• Source document
# A rat or mouse captured alive



## WillK (Aug 29, 2010)

Okay... about a week and a half ago we had our house baited for rats, then this past Thursday our cat caught what we thought was a mouse... I'm not sure. Definitely there are rats around as I had seen on at least 2 occasions rodents too large to be mice on top of the neighbor's fence.

Anway, last Thursday after the cat caught a mouse (indoor only cat by the way) the cat dropped the mouse and it ran to its hole then outside, hiding in a bait holder. The dog went outside and pawed at the container, the mouse ran under the fence and away. We called the exterminator back and he refilled traps and added more in the attic and kitchen.

Today, the cat caught a rodent again. The cat then carried the rodent from where she caught it to the front door, trapping it in a corner where she dropped the rodent to play with it. The dog was curious too, but neither pet was apparently going to kill it, so I scooped it into a Glad tupperware type container and started trying to figure out what to do with it.

So it's Sunday and the exterminator's answering service will pass a message to them on Monday, the city's website has the standard answer of "exterminated by approved processes" whatever that means... A little searching around produced a Yahoo! answers question where one person said smash its head with a hammer and everybody else said killing a rat is cruel.

If smashing a rat's head is the way to go I'd do it, but I wish there was another option... In the end this one died of asphyxiation, which I feel bad about but then again it's certainly faster than the poison would have been.


----------



## the_man (Aug 14, 2010)

bbq!!! :laughing: maybe stick it in the freezer til its a rock? i kinda like the hammer idea :bangin: all kidding aside, i thought it was a big no no to poison mice/rats with animals around. might be something to ask the exterminator in the morning


----------



## nap (Dec 4, 2007)

did you say rat barbecue?






























the_man said:


> i thought it was a big no no to poison mice/rats with animals around. might be something to ask the exterminator in the morning


It would appear the domestic animals aren't going to eat the things.

• Supplied information

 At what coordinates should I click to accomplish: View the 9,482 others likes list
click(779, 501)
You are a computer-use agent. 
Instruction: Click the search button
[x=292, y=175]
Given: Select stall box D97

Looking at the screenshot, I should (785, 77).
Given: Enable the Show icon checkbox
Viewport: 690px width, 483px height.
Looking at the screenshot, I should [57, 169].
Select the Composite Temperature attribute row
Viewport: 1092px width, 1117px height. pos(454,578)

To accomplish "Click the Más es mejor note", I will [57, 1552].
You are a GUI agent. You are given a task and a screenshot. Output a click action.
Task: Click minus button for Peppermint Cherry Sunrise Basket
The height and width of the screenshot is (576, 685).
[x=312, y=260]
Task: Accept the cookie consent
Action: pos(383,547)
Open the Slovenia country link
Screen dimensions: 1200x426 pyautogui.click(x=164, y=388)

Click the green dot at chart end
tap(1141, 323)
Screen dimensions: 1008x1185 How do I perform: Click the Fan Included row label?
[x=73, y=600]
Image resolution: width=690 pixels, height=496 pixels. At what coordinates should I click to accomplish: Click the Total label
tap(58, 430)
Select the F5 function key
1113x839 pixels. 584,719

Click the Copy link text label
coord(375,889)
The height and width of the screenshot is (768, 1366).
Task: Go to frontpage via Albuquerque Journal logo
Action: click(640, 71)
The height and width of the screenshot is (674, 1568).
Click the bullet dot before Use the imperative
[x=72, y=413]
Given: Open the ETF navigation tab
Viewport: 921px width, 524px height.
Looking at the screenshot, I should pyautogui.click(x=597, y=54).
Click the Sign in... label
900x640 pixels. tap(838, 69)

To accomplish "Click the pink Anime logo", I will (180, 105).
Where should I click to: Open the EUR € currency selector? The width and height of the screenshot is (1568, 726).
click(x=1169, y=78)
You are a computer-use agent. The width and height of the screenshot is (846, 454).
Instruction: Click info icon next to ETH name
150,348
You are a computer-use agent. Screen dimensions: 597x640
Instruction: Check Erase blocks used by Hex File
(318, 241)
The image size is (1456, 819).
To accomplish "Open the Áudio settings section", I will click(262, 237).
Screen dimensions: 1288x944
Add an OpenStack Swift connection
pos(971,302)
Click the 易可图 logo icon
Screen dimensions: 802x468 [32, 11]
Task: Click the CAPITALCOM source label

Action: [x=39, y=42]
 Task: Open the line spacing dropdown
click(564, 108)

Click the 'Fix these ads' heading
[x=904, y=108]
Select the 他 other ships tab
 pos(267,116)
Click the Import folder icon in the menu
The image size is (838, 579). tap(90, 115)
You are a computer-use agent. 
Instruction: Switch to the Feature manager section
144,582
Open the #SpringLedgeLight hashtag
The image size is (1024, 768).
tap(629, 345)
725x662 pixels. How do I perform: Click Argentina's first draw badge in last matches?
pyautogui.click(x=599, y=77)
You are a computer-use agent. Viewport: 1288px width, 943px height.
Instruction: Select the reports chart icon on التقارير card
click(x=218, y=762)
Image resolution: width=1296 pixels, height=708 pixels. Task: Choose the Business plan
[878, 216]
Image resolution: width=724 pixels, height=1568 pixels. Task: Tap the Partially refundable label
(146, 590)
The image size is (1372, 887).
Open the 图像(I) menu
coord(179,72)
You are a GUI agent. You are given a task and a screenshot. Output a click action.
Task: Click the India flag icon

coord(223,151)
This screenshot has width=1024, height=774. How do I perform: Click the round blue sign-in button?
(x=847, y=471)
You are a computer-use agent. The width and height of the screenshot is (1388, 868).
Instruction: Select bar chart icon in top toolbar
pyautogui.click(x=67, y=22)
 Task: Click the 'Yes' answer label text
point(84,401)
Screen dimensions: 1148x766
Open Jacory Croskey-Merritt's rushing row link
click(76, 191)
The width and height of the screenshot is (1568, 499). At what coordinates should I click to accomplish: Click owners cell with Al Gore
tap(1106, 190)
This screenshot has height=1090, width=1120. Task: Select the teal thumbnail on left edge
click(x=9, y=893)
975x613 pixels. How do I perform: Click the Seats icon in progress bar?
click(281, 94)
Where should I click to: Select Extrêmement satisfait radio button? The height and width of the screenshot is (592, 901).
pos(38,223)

• Requirement
Continue the forum thread about the rodent captured alive from the point where it stops. The entries have no connection to the forum thread about the rodent captured alive.

• The response
yes, if the animals might eat the rodents, they will ingest the chemicals used to kill the rodents and...well, you don't want that.



> Yahoo! answers question where one person said smash its head with a hammer and everybody else said killing a rat is cruel.


Um, isn't that what the poison is intended to do?

Mashing with a hammer will likely be a bit messy unless you have a perfect touch to be able to kill them without mashing them. Depending what you have them in, you might be able to drown them if you have some water source deep enough. The tupperware thing; poke some holes in the lid and fill it with water. or put them in a can with some holes in it small enough so the critter won't get out and start up the car and put the can so it will get filled with the exhaust. (just don't do it with the car in the garage!!)

Got any neighbors that raise snakes?


----------



## WillK (Aug 29, 2010)

Our exterminator told us our cat would have to eat 50 rats within a short period of time to be affected.

The poison takes 6 or 7 days to kill rats or mice.

The exterminator did say that it is sometimes a problem that squirrels take off with blocks of bait and it kills them, but personally I haven't had any fondness for squirrels since they ate the leather interior and convertible top of my dad's 1946 Lincoln Continental. Not saying I have it out for squirrels, but I don't really feel much guilt if they die either.

And I'm sure the time to suffocate the rat is less than to freeze it, plus I definitely didn't want to risk putting it somewhere it might be able to chew its way out, then chew into something like our food.

I did think about the exhaust, but was concerned about an openning for carbon monoxide to get in to any container I have would be an escape sized openning.

I like the snake idea, but I don't know anyone with a snake. And LOL at BBQ, but I think that might skirt animal cruelty laws and I think I'd rather not cook rat on the same place I cook things I actually want to eat.


----------



## nap (Dec 4, 2007)

> WillK;550299]Our exterminator told us our cat would have to eat 50 rats within a short period of time to be affected.


well, he would know more about it than I but to me, simple logic says if the cat eats their own approximate weight in mice that contained enough poison to kill them, it would be an equivalent level of poison in the cat. Unless that is a really big cat, I figure closer to 10-20. Still a lot though. I would wonder what damage it would do at a lower concentration, even if not enough to kill the cat. You do know that most rat poison simply makes them bleed to death, internally, right?

you might want to read this on a likely poison that is being used:

http://en.wikipedia.org/wiki/Brodifacoum







> I did think about the exhaust, but was concerned about an openning for carbon monoxide to get in to any container I have would be an escape sized openning.


multiple nail holes would serve the purpose and still restrain the critter.



> And LOL at BBQ, but I think that might skirt animal cruelty laws and I think I'd rather not cook rat on the same place I cook things I actually want to eat.


but those pictures I posted were of people cooking them as food. In the Asian world, rat is apparently a common food source.
not that I'm going to eat them but apparently somebody does.

G Gordon Liddy reportedly ate a rat when he was young.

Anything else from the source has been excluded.